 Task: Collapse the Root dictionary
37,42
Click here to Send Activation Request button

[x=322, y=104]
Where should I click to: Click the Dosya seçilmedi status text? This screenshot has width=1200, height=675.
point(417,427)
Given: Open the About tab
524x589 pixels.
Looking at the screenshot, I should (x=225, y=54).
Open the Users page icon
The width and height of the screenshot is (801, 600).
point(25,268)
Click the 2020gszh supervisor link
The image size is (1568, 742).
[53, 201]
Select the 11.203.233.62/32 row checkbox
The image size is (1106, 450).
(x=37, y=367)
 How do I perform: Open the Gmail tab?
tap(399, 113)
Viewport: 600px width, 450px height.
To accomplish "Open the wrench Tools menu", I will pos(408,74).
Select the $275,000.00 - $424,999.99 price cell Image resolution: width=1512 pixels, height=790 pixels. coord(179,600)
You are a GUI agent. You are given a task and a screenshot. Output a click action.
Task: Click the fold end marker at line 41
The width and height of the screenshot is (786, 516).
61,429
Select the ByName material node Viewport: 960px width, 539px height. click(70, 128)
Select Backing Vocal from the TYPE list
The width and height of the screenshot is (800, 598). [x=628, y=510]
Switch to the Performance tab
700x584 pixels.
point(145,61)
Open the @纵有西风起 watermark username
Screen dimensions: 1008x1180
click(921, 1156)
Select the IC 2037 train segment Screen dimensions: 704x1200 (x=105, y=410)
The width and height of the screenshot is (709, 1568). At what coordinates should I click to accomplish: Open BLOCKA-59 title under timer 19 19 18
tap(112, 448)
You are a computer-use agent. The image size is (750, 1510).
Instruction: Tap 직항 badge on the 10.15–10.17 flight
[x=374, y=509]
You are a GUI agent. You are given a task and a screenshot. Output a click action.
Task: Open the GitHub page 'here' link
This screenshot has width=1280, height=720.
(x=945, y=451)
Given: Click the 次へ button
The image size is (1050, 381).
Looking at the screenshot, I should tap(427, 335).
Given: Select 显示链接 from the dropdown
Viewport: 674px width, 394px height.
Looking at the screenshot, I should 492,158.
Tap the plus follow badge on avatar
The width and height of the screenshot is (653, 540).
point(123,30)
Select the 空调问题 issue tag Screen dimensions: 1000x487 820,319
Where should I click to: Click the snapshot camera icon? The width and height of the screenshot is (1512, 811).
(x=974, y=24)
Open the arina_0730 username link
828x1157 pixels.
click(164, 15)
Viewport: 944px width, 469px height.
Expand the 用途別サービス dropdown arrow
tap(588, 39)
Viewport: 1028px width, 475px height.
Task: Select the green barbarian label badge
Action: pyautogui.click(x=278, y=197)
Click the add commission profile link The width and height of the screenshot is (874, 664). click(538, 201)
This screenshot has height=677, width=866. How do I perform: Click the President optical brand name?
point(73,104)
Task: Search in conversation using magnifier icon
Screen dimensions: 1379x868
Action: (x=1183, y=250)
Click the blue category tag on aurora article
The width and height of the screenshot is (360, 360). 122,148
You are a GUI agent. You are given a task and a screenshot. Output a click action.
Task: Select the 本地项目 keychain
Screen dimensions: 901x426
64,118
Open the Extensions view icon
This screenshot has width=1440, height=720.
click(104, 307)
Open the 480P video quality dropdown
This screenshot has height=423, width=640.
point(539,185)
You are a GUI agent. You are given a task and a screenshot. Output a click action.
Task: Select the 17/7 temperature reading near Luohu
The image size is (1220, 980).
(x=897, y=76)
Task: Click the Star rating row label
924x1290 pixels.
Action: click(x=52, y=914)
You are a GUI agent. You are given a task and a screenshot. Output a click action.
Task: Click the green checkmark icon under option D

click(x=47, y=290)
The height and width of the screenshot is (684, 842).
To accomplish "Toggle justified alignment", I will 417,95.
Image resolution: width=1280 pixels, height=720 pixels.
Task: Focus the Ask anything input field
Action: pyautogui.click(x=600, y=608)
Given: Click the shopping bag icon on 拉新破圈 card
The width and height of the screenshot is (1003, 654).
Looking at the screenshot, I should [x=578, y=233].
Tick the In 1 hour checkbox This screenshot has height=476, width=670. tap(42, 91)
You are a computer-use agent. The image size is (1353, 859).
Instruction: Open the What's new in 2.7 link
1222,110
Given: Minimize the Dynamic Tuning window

===

Quote in full each line from the top of the records above through the line with "Given: Open the About tab"; stop after that line.

• Your response:
 Task: Collapse the Root dictionary
37,42
Click here to Send Activation Request button

[x=322, y=104]
Where should I click to: Click the Dosya seçilmedi status text? This screenshot has width=1200, height=675.
point(417,427)
Given: Open the About tab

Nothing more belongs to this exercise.